基于多元统计分析的不同产地莪术饮片质量评价

顾丽亚， 胡 玮， 陆兔林，2∗， 郝 敏， 毛春芹∗， 季 德，2

（1.南京中医药大学药学院，江苏南京210023；2.江苏省中药炮制重点实验室，江苏南京210023）

莪术来源于姜科植物蓬莪术Curcuma phaeocaulis Valeton、广西莪术Curcuma kwangsiensis S.G.Lee et C.F.Liang或温郁金Curcuma wenyujin Y.H.Chen et C.Ling的干燥根茎，具有行气破血、消积止痛的功效［1］。现代研究表明莪术具有广泛的药理活性，包括抗炎、抗肿瘤、抗癫痫和抗菌等［2-9］，倍半萜和姜黄素类成分是其发挥药理作用的主要物质基础。文献表明不同产地土壤、光照、水分、温度等环境因素有差异，造成中药次生代谢产物积累不同，影响药材品质，进而导致中药饮片质量不一［10-11］。莪术主产于广西、四川、浙江等地［12］，作为临床常用的中药饮片，其品质好坏关系到用药的安全性和有效性。在质控方面，2015版 《中国药典》仅以挥发油得率为评价指标，不能全面评价莪术饮片的质量。目前，关于莪术饮片质量分析的文献较多，但研究主要针对莪术饮片炮制前后化学成分变化情况，不同产地各自收集的批次较少，不具有统计学意义［13-14］。

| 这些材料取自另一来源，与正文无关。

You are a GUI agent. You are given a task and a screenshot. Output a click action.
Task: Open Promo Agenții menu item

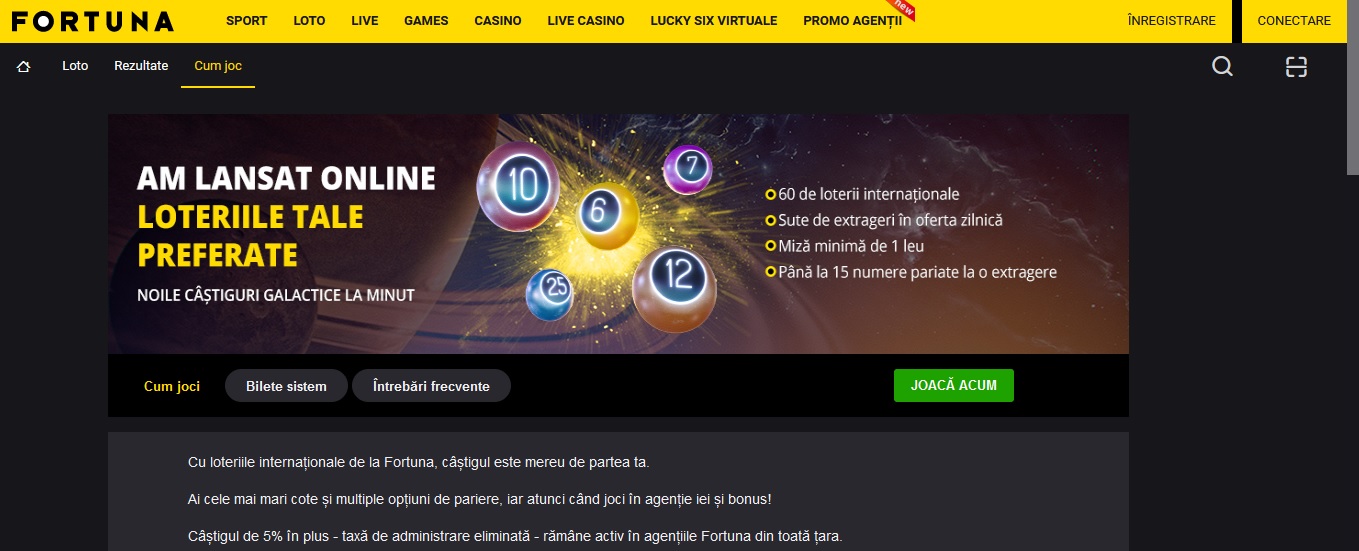(x=852, y=21)
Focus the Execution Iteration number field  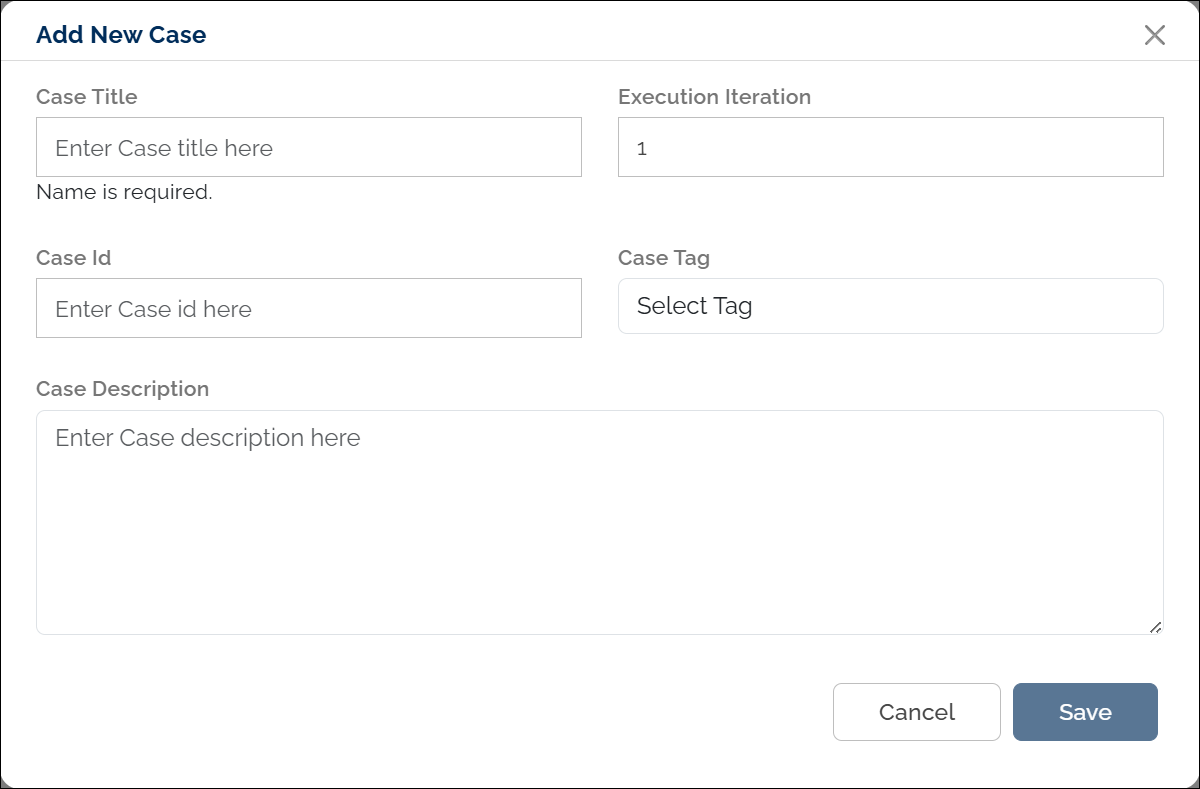pyautogui.click(x=890, y=148)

本实验采用HPLC法测定了30批不同产地莪术饮片中5个倍半萜类成分 （β-榄香烯、呋喃二烯、吉马酮、莪术醇、莪术二酮）和3个姜黄素类成分 （双去甲氧基姜黄素、去甲氧基姜黄素、姜黄素）的含有量，结合聚类分析 （HCA）［15］、主成分分析 （PCA）［16-17］和正交偏最小二乘法（O2PLS-DA）［18］等多元统计分析方法，筛选出不同产地莪术饮片化学成分差异的标志性成分，系统、客观地评价质量差异，为其临床用药提供参考。

1 仪器与材料

1.1 仪器 Agilent 1260型高效液相色谱仪 （美国安捷伦公司）；HL-350 A型高速多功能粉碎机 （上海塞耐机械有限公司）；FA1104型电子分析天平（上海精密科学仪器有限公司）；Mettler AG285电子分析天平 （瑞士梅特勒-托利多集团）；KQ-500E型医用超声清洗器 （昆山超声仪器有限公司）。

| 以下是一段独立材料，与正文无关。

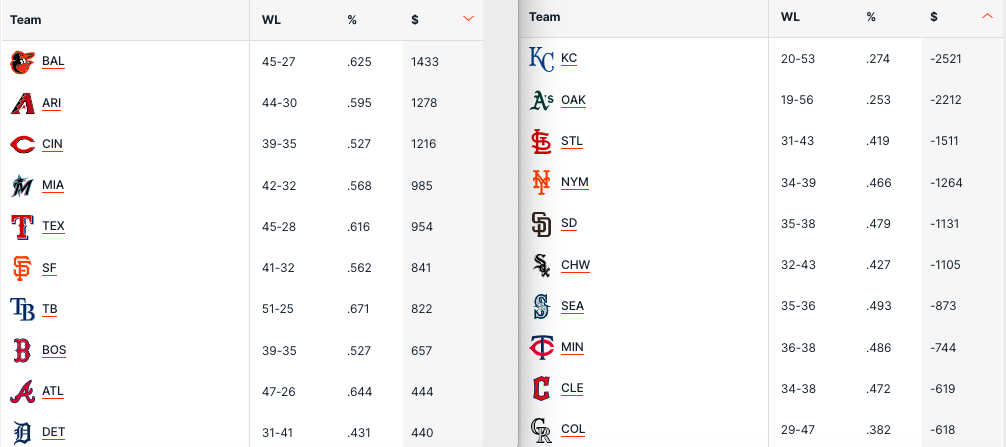
Task: Sort right table by % column
Action: click(x=871, y=16)
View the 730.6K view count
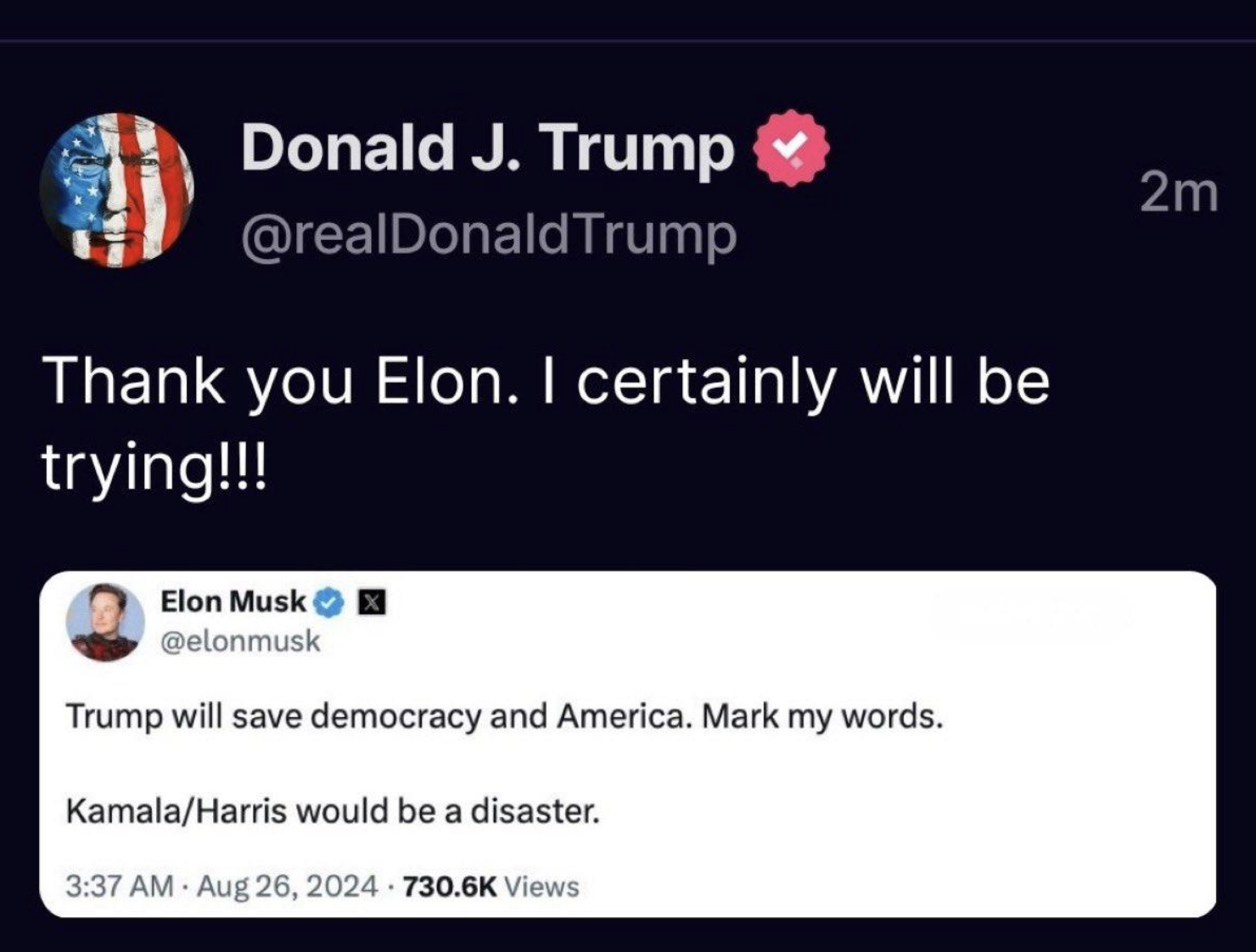 click(449, 887)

1.2 试剂与试药 β-榄香烯对照品 （批号170802）、呋喃二烯对照品 （批号170510）、莪术醇对照品 （批号170515）均购于南京森贝伽生物科技有限公司；吉马酮对照品 （批号lw17040709）、莪术二酮对照品 （批号lw17101103）、姜黄素对照品 （批号lw17091410）、去甲氧基姜黄素对照品 （批号lw16090803）、双去甲氧基姜黄素对照品 （批号lw16090905）均购于南京良纬生物科技有限公司。乙腈 （色谱纯，德国Merck公司）；甲醇 （色谱纯，山东禹王和天下新材料有限公司）；甲酸 （色谱纯，美国Anaqua chemicals supply公司）；无水乙醇 （分析纯，无锡市亚盛化工有限公司）；Milli-Q超纯水 （南京汉隆实验器材有限公司）。

30批莪术饮片中，20批购于不同饮片生产企业，10批由浙江省瑞安市通明温郁金专业合作社提供药材，自行炮制。经南京中医药大学药学院陆兔林教授鉴定，植物基原分别为蓬莪术Curcuma phaeocaulis、广西莪术Curcuma kwangsiensis S.G.lae et C.F Liang或温郁金Curcuma wenyujin Y.H.Chen et C.Ling的干燥根茎。分别取净莪术参照2015版 《中国药典》制得浙江产地的莪术饮片。信息见表1。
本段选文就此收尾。